Gather each line of the entries below that includes "yellow".

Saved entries
────────────────────

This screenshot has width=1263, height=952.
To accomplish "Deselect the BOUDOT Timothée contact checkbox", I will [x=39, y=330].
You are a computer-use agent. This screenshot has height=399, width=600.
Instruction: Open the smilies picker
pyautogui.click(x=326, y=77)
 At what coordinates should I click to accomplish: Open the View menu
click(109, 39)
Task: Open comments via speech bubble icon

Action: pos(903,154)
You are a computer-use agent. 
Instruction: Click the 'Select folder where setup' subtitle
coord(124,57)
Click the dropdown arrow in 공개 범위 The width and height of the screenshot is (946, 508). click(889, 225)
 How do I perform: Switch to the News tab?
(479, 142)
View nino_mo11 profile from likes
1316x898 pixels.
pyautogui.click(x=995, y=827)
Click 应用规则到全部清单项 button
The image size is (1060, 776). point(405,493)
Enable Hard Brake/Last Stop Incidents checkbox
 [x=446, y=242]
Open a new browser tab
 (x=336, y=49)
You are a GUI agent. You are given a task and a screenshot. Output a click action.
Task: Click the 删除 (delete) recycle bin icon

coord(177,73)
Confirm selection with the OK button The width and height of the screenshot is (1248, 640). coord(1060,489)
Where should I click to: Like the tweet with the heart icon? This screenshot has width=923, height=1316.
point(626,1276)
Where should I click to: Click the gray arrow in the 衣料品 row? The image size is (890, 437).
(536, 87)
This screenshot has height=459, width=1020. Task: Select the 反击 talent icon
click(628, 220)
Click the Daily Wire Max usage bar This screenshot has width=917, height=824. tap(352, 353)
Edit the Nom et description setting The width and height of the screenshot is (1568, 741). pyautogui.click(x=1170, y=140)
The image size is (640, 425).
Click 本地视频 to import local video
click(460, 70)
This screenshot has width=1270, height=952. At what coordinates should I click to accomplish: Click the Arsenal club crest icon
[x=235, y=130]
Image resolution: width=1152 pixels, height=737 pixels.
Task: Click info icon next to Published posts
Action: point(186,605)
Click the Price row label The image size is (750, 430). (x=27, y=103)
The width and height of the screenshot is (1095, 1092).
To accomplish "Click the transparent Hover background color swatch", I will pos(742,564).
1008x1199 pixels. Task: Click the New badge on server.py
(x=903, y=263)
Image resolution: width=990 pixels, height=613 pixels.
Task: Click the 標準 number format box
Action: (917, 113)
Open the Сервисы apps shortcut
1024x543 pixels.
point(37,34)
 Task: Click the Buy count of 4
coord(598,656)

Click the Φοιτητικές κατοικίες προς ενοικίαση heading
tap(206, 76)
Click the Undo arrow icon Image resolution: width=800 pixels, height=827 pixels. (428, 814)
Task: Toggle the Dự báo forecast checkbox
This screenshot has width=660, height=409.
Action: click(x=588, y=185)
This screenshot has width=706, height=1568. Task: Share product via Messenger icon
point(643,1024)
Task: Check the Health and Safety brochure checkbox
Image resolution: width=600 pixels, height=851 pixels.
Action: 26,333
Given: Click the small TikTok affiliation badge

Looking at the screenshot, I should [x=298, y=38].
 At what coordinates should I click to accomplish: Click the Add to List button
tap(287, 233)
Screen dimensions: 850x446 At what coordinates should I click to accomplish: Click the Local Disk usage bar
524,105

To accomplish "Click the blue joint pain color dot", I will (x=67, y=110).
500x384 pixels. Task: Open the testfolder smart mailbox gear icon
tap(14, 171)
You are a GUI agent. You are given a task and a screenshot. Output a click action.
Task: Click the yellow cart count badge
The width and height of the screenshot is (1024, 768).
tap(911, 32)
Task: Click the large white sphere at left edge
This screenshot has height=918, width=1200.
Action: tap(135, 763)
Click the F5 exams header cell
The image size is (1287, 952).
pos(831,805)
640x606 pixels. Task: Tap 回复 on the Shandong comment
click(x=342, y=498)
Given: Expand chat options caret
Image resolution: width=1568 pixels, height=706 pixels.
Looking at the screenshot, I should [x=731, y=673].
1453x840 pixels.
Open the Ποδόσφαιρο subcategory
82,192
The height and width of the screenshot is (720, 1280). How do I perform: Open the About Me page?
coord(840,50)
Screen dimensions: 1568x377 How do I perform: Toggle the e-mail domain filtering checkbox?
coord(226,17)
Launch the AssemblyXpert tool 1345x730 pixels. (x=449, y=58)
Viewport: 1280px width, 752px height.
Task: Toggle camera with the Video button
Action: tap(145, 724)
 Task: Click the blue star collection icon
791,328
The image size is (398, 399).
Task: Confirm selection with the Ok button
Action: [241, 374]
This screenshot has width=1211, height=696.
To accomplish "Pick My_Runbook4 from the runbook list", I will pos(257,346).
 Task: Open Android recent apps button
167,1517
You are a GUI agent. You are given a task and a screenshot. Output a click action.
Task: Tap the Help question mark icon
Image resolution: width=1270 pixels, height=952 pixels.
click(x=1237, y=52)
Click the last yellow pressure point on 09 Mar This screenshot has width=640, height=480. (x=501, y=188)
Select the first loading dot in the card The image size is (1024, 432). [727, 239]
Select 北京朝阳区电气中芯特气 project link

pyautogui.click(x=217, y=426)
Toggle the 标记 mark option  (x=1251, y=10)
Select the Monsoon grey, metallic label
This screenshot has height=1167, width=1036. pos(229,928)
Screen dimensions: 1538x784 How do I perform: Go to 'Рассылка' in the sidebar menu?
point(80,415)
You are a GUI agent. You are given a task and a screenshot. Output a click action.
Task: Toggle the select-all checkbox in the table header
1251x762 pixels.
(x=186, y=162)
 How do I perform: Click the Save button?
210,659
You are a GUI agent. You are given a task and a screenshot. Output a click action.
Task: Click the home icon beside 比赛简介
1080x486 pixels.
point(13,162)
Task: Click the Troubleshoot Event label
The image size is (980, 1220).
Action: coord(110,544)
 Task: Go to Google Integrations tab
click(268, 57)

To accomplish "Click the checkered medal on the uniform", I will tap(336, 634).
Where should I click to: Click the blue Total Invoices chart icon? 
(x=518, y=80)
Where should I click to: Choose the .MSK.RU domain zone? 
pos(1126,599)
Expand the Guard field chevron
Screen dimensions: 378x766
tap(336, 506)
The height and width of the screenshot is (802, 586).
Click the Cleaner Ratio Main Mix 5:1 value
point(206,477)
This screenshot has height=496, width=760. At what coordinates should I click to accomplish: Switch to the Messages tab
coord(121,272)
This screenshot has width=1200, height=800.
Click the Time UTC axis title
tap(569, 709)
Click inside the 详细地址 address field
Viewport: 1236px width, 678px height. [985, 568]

────────────────────

▶ **SOLUTION BELOW**
Task: Click the yellow cart count badge
Click the last yellow pressure point on 09 Mar This screenshot has width=640, height=480. (x=501, y=188)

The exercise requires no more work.